- Location: Macoupin County, Illinois
- Coordinates: 39°24′29″N 089°54′42″W﻿ / ﻿39.40806°N 89.91167°W
- Type: reservoir
- Primary inflows: Otter Creek
- Primary outflows: Otter Creek
- Basin countries: United States
- Surface area: 765 acres (310 ha)
- Surface elevation: 620 ft (189 m)

= Otter Lake (Illinois) =

Lake in Macoupin County, Illinois

Otter Lake is a 765 acre reservoir in Macoupin County, Illinois. It is located 6 mi west of Girard. The reservoir is named after Otter Creek, a tributary of Macoupin Creek and the Illinois River.

Otter Creek was dammed to provide flood control, water-based recreation, and a source of clean water for North Otter and South Otter Townships within Macoupin County. Recreation centers on fishing opportunities, with the lake managed for striped bass, crappie, and muskie.

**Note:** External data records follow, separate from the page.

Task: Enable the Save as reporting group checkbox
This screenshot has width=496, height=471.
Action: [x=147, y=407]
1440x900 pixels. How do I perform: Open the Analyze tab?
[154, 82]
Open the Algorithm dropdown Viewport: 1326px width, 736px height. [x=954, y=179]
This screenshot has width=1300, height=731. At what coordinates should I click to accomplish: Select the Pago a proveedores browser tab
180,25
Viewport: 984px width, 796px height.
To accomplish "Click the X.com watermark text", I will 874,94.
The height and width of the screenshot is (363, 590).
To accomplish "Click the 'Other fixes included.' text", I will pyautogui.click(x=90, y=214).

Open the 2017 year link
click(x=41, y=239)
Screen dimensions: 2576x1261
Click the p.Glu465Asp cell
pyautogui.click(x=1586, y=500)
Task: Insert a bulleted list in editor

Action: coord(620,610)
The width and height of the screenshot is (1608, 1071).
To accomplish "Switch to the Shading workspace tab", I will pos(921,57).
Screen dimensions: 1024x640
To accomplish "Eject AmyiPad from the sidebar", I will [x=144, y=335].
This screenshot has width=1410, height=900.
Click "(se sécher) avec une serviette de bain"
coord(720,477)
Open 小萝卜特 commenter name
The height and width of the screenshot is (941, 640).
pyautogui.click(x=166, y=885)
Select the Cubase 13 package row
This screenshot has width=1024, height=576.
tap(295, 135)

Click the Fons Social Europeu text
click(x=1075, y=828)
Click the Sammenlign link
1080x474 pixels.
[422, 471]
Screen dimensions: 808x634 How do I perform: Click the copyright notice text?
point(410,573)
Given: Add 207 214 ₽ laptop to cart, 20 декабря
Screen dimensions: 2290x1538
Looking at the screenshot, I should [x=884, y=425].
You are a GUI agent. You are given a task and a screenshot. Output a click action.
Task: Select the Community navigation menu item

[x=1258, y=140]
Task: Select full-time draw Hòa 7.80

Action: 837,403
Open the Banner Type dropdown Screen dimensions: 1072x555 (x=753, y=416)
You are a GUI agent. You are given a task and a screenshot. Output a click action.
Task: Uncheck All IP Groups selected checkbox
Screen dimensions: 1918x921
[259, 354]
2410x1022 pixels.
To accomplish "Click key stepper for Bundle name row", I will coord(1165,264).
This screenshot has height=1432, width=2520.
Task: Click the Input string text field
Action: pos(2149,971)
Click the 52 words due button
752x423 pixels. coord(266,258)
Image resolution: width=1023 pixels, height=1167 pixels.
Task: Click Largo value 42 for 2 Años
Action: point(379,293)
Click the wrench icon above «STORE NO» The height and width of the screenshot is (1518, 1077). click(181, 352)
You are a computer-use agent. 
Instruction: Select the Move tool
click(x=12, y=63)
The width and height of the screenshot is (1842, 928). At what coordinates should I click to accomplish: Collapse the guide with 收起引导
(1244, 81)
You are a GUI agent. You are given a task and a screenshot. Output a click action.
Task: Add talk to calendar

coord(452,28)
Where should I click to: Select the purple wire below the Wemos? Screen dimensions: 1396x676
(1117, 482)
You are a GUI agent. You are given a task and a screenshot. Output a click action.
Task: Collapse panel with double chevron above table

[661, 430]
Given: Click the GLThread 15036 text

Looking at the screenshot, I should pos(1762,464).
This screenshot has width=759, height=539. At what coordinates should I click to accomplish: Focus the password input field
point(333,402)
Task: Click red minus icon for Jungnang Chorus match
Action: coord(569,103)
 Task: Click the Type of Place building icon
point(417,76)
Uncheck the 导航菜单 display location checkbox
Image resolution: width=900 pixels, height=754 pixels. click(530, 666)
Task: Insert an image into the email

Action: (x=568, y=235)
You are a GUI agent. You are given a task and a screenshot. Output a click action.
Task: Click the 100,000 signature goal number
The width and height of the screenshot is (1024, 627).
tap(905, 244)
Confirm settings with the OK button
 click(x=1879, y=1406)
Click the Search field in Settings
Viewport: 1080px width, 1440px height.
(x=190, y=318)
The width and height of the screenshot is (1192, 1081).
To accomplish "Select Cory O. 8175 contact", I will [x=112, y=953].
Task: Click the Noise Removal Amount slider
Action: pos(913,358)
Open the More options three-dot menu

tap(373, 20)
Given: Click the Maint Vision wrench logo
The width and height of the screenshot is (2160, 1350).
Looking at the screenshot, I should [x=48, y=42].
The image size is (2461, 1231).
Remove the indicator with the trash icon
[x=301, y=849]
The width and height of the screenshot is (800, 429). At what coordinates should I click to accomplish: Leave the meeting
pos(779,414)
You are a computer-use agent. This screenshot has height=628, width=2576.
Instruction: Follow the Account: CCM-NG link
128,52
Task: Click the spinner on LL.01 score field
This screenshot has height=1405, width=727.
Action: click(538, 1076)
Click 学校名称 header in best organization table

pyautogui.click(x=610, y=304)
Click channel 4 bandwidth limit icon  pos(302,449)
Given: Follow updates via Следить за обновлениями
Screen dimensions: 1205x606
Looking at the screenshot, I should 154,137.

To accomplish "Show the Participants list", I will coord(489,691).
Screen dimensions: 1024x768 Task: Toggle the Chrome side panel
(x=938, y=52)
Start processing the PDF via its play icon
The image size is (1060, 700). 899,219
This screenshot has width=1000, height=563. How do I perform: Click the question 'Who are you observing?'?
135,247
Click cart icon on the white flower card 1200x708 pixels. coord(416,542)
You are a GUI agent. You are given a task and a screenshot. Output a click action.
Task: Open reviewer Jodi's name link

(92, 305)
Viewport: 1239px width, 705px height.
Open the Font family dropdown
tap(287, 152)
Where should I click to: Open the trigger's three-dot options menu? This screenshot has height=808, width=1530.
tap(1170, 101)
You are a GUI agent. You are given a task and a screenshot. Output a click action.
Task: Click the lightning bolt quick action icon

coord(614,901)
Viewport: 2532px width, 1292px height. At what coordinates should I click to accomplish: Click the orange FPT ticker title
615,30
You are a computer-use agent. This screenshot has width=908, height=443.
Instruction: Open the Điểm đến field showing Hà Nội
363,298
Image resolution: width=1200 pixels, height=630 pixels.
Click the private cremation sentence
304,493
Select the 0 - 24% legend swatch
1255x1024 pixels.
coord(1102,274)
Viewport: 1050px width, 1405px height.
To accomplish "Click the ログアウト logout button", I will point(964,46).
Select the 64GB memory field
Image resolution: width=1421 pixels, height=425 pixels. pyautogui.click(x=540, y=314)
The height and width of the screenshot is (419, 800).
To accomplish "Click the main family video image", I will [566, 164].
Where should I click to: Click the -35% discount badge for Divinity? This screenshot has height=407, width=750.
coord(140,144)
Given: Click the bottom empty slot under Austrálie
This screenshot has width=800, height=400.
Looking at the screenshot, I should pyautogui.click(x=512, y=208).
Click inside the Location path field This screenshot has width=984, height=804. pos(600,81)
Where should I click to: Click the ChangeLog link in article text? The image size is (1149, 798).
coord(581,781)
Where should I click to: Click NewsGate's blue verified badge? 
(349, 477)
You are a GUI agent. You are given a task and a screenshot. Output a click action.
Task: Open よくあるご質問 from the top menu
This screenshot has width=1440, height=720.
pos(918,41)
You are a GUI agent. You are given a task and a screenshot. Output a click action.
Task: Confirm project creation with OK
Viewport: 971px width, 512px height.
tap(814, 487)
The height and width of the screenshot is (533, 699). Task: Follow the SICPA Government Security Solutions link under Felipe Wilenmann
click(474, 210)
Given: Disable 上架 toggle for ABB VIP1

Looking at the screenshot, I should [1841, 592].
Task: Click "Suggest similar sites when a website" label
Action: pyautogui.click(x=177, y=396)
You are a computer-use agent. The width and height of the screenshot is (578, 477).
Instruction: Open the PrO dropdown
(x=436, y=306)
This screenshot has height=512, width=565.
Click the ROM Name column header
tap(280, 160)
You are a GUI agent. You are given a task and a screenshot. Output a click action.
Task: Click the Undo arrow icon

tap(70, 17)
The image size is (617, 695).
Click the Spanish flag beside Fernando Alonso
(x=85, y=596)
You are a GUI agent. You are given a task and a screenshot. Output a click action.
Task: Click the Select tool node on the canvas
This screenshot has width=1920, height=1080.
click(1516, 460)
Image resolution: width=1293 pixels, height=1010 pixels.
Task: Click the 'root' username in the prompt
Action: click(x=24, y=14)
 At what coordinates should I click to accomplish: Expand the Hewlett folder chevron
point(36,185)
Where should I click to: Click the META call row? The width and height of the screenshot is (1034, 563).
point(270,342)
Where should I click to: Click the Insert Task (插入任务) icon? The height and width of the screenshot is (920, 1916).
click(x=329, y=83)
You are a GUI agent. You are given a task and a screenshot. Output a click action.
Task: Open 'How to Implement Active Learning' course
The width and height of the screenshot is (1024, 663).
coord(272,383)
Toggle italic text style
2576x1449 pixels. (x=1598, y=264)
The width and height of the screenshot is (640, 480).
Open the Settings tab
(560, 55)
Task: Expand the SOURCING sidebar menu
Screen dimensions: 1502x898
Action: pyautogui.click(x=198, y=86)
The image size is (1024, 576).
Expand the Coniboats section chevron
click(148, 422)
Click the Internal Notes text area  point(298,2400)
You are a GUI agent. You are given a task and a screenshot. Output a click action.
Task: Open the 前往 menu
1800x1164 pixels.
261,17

There is a strictly-enforced power limit on the lake, with motors banned if stronger than 115 horsepower. The lake is troubled by sedimentation, with riprap applied to many patches of shoreline to reduce (but not eliminate) erosion of silt into the lake. Historically, quantities of atrazine have entered the lake from nearby farm fields to which the chemical is applied.